Covid-19 pandemic | How China and Europe differ in tackling the crisis

At the moment the Chinese approach seems to be working. It is attractive to countries with relatively low infection numbers, limited global economic integration and inadequate medical infrastructure.

A nurse rests during a night shift at a hospital in Cremona, Italy, March 8, 2020 REUTERS
A nurse rests during a night shift at a hospital in Cremona, Italy, March 8, 2020 REUTERS

The World Health Organization (WHO) has declared Covid-19 as pandemic.
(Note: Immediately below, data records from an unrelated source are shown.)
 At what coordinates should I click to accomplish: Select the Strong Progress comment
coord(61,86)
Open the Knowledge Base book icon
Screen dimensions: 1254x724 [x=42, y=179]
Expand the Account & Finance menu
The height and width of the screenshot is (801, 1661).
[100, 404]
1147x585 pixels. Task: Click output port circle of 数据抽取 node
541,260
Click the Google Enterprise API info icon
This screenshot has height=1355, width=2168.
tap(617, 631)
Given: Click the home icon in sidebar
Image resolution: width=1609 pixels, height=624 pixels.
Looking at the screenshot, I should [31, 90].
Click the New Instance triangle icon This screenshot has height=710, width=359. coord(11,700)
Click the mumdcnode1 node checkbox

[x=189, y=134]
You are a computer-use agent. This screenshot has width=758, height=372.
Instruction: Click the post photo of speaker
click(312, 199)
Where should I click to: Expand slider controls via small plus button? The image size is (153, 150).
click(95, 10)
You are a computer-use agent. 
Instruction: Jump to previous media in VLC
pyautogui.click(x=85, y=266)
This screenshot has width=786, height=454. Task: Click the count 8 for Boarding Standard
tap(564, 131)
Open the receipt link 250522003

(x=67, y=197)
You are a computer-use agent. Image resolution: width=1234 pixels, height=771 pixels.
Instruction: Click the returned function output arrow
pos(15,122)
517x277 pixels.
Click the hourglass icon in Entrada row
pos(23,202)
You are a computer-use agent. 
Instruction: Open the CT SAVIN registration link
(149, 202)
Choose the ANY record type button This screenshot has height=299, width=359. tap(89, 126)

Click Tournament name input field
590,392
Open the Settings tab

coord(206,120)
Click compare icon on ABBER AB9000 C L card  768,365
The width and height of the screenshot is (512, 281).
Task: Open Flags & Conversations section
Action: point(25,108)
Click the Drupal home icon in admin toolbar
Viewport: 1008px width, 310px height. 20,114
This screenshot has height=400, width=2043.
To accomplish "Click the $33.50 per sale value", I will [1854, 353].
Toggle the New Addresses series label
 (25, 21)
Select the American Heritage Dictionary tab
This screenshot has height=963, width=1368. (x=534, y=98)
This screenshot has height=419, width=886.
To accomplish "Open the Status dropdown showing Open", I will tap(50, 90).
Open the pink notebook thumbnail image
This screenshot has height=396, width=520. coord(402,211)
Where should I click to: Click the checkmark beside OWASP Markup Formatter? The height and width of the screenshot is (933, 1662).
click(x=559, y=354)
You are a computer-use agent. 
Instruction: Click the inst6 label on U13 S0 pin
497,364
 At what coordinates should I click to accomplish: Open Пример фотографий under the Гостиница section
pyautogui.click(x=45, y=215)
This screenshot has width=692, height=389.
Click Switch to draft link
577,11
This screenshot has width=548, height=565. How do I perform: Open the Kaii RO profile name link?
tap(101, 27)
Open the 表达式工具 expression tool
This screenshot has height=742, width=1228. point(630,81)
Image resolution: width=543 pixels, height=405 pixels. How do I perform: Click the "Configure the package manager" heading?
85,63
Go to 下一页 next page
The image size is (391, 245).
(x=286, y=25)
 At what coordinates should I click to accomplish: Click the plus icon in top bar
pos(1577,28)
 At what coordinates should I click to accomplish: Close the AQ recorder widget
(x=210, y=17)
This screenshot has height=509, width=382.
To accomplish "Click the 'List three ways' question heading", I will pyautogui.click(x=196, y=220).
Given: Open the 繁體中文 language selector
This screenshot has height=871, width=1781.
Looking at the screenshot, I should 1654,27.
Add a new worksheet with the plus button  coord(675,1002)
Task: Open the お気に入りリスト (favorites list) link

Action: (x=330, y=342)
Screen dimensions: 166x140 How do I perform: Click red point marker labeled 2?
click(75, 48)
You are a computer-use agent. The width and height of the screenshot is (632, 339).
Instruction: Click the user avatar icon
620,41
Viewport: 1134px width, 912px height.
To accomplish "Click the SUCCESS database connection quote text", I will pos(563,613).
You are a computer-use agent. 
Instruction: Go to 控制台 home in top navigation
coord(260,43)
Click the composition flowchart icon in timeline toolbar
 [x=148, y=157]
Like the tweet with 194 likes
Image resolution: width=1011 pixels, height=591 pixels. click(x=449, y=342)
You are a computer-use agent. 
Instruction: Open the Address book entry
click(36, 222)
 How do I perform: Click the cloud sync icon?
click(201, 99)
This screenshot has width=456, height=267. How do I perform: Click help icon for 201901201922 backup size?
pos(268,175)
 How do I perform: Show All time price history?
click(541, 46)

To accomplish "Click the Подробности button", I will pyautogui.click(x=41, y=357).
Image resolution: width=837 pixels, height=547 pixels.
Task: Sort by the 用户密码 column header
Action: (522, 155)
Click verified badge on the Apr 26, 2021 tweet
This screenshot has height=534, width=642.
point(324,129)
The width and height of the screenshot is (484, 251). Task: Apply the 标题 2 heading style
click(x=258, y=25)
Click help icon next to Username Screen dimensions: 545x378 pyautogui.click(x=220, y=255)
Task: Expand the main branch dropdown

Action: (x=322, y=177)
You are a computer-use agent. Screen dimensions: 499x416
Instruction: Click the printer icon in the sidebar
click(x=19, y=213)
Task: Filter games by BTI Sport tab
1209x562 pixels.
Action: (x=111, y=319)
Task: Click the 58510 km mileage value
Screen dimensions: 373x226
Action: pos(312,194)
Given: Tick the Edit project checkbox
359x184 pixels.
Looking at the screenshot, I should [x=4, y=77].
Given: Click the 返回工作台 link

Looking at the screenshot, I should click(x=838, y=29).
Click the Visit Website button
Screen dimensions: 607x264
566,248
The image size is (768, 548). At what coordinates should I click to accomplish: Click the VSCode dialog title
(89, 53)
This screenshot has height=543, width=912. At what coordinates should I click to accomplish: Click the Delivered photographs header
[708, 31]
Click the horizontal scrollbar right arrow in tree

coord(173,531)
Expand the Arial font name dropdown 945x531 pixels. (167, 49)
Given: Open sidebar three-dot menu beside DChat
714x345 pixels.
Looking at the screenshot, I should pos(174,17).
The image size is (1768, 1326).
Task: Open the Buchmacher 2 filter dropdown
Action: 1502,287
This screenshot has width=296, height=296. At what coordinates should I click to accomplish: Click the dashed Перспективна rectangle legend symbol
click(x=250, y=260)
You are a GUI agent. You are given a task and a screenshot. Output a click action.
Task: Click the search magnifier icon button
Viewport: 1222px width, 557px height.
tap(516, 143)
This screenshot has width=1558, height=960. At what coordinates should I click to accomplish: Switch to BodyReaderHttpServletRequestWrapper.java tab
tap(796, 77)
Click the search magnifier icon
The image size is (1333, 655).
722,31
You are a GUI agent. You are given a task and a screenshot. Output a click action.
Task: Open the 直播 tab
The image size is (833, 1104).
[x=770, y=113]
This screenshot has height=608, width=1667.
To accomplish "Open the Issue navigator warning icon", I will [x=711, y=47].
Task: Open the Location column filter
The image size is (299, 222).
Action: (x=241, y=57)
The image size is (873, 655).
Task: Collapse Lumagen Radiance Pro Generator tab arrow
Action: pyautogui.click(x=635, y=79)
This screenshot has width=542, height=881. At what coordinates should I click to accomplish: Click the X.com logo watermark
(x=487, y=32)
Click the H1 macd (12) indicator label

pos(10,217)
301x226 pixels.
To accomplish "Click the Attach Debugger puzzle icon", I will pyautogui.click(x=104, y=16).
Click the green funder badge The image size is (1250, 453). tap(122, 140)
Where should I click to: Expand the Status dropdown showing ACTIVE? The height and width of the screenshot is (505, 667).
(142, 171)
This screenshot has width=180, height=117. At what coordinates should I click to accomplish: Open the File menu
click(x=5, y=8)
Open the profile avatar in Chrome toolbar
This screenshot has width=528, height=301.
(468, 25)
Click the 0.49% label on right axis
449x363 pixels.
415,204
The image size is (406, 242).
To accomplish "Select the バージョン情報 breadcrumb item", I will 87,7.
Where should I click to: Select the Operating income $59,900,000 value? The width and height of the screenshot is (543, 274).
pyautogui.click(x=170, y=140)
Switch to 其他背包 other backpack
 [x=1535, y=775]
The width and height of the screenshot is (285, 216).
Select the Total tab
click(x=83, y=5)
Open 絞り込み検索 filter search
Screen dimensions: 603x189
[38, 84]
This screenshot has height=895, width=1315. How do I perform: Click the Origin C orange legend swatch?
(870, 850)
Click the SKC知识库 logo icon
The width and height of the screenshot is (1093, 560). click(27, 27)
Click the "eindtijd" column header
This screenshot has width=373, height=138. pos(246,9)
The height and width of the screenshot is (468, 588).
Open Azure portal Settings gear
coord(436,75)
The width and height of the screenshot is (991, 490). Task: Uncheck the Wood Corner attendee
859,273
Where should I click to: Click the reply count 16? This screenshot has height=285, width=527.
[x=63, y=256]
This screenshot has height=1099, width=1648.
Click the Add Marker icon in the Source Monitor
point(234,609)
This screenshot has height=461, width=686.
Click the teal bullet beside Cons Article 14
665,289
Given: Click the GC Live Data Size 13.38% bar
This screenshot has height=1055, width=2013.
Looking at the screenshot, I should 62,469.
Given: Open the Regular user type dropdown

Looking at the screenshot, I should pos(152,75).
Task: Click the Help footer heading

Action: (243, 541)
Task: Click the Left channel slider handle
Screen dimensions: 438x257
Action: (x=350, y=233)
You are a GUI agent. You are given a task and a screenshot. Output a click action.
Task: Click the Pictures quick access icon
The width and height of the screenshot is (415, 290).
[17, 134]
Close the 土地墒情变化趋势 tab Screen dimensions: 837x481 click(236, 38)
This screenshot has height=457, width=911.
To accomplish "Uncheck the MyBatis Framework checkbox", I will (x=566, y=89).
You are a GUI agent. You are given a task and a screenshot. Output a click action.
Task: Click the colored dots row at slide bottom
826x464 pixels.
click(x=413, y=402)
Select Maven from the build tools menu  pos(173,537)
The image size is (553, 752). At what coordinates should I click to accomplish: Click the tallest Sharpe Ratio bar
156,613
Although the outbreak has somehow stabilised in China and South Korea, there has been a sudden spread of the disease across Europe, which has now become the ‘epicentre of the pandemic’.

Aiming at Europe, many countries, including India and the United States, have imposed comprehensive travel restrictions. As of March 15, about 39,000 cases were reported in the European Union (EU) and the United Kingdom with about 1,700 deaths. A significant number of cases in India have linkages to Europe, mainly Italy.

It is not just Italy where more than 17,000 cases are reported but the numbers are increasing rapidly in Spain, France, Germany, the UK, Netherlands, Scandinavia and elsewhere. Although most world leaders are assuring their citizens that things are under control, many European leaders are relatively candid in their approach.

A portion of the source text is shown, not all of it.